_EXERCISE OBJECTIVE_
Copy, without any change, everything from the line containing "主頁 (626, 66)" down to the line containing "贵州考试网 (61, 1143)", including both of those lines.

*-*-*

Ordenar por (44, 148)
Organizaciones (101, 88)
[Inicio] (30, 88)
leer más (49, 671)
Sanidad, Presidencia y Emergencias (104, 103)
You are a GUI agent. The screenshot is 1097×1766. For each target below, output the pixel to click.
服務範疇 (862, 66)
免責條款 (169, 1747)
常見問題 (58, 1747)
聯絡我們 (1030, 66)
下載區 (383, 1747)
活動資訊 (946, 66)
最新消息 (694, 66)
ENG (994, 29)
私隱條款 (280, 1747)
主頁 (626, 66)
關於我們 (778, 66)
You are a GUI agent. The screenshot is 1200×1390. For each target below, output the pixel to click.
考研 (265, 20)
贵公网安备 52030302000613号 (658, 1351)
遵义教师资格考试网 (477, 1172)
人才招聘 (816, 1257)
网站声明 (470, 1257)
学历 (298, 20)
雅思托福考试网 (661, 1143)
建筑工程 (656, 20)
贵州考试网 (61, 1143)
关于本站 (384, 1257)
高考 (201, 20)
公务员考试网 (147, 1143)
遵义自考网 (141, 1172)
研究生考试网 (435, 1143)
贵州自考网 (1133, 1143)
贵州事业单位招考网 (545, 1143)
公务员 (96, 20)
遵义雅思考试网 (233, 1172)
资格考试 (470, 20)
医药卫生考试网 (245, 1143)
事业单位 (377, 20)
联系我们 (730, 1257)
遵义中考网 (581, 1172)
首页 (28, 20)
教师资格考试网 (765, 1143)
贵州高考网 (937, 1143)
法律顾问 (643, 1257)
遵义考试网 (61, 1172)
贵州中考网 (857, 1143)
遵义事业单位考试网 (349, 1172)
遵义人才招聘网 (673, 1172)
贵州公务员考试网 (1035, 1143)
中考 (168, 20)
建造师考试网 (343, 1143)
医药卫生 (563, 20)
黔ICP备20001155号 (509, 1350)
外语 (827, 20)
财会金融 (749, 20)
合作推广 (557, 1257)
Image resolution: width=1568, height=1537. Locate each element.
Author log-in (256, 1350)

*-*-*

_THE RESULT_
主頁 (626, 66)
關於我們 (778, 66)
You are a GUI agent. The screenshot is 1200×1390. For each target below, output the pixel to click.
考研 (265, 20)
贵公网安备 52030302000613号 (658, 1351)
遵义教师资格考试网 (477, 1172)
人才招聘 (816, 1257)
网站声明 (470, 1257)
学历 (298, 20)
雅思托福考试网 (661, 1143)
建筑工程 (656, 20)
贵州考试网 (61, 1143)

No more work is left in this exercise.